§ INPUT:
================
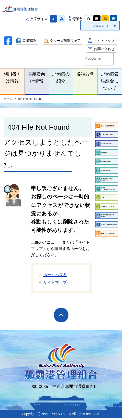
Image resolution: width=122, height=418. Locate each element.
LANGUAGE (99, 26)
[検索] (92, 59)
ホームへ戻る (55, 275)
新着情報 (30, 41)
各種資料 (85, 73)
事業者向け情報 (36, 77)
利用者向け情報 (12, 77)
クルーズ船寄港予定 (65, 41)
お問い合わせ (104, 49)
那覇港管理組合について (110, 80)
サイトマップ (104, 41)
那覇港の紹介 (61, 77)
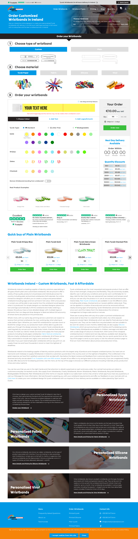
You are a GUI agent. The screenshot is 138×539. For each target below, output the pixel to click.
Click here (11, 378)
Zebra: (12, 161)
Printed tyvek (74, 513)
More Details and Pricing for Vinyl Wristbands (90, 492)
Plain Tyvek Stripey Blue (22, 242)
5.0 (74, 24)
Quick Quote (124, 2)
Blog (102, 9)
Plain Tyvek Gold (53, 242)
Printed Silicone (75, 517)
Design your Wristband (20, 408)
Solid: (12, 134)
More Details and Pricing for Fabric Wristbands (90, 437)
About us (41, 517)
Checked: (13, 171)
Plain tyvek (73, 522)
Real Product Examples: (19, 187)
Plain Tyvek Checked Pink (116, 242)
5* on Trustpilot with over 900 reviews (46, 358)
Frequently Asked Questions (49, 513)
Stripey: (13, 152)
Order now (115, 128)
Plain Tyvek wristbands (88, 301)
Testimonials (43, 522)
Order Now (22, 269)
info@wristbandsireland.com (113, 522)
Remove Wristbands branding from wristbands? (27, 181)
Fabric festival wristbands (51, 334)
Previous (8, 257)
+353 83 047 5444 (108, 513)
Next (130, 257)
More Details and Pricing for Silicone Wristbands (29, 464)
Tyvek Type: (14, 128)
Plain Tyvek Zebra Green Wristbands (85, 243)
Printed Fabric (74, 526)
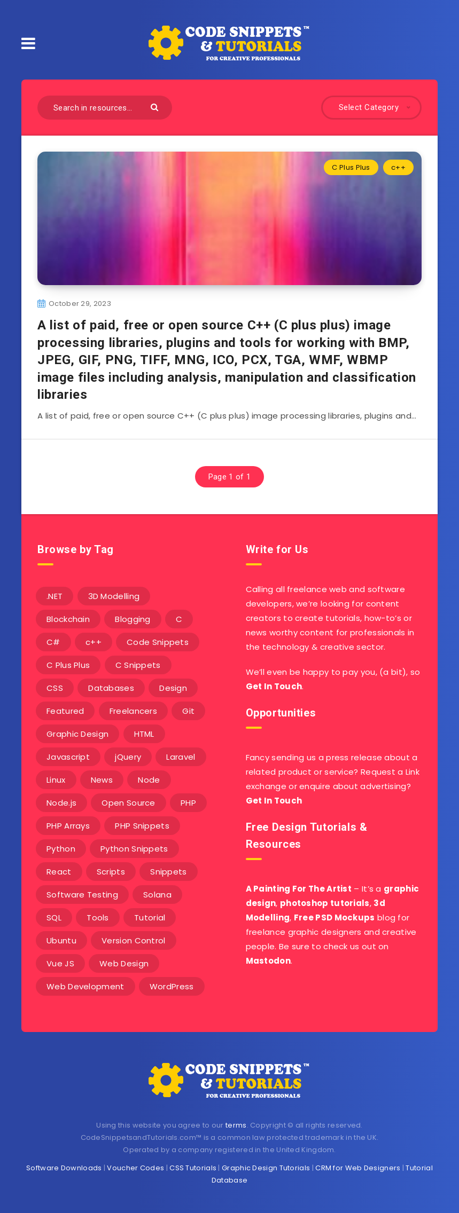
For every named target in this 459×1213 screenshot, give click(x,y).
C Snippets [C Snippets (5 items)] (138, 665)
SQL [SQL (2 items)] (53, 917)
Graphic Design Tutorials (266, 1168)
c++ (398, 167)
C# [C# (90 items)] (53, 642)
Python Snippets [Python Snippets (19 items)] (134, 848)
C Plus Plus (351, 167)
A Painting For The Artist (299, 888)
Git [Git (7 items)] (188, 710)
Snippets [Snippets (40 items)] (168, 871)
================
§ SHORT EXERCISE: Rescale the entries between the line holding "[検索] (92, 59)" and the last line of the entries, inclusive, and give only those lines again, requests included, with each answer coordinate multiplied by 0.65 and rounded to a whole number, halves rounded up. Leave the numbers in the requests unchanged and leave the pictures out.

§ TASK ANSWER:
[検索] (60, 38)
ホームへ戻る (36, 179)
新着情報 (20, 27)
各種資料 (55, 47)
事業者向け情報 (23, 50)
利用者向け情報 (8, 50)
クルーズ船寄港予定 (42, 27)
お問い合わせ (68, 32)
那覇港管理組合について (72, 52)
サイトマップ (68, 27)
那覇港の紹介 (40, 50)
You are a GUI agent. The screenshot is 138×539. For each target below, output the pixel to click.
Click here (7, 246)
Zebra: (8, 105)
Printed tyvek (48, 333)
More Details and Pricing for Vinyl Wristbands (59, 320)
Plain Tyvek Stripey Blue (14, 157)
5.0 (48, 16)
Quick Quote (81, 1)
Blog (66, 6)
Plain Tyvek Gold (34, 157)
Printed Silicone (49, 336)
Design your Wristband (13, 265)
Solid: (8, 87)
More Details and Pricing for Fabric Wristbands (59, 284)
About us (27, 336)
Checked: (8, 111)
Plain tyvek (47, 339)
Real Product Examples: (12, 122)
Plain Tyvek Checked Pink (75, 157)
5* on Trustpilot with over 900 reviews (30, 233)
Frequently Asked Questions (32, 333)
Stripey: (8, 99)
Order now (75, 83)
Plain Tyvek wristbands (57, 196)
Testimonials (28, 339)
Order Now (14, 175)
info@wristbandsireland.com (73, 339)
Remove Wristbands branding from wristbands? (18, 118)
Fabric festival wristbands (33, 217)
Previous (5, 167)
+353 83 047 5444 (70, 333)
Next (85, 167)
More Details and Pricing for Silicone Wristbands (19, 302)
Tyvek Type: (9, 83)
Plain Tyvek Zebra Green Wristbands (55, 158)
Printed Fabric (48, 342)
For every named target in this 459×1213 screenshot, give click(x,y).
C Snippets [C Snippets (5 items)] (90, 432)
SQL [SQL (2 items)] (34, 596)
Graphic Design Tutorials (173, 759)
c++ (259, 109)
C# [C# (90 items)] (34, 417)
Python Snippets [Python Snippets (19 items)] (87, 551)
C Plus Plus (228, 109)
A Painting For The Artist (194, 577)
Git [Git (7 items)] (122, 462)
Snippets [Snippets (40 items)] (109, 566)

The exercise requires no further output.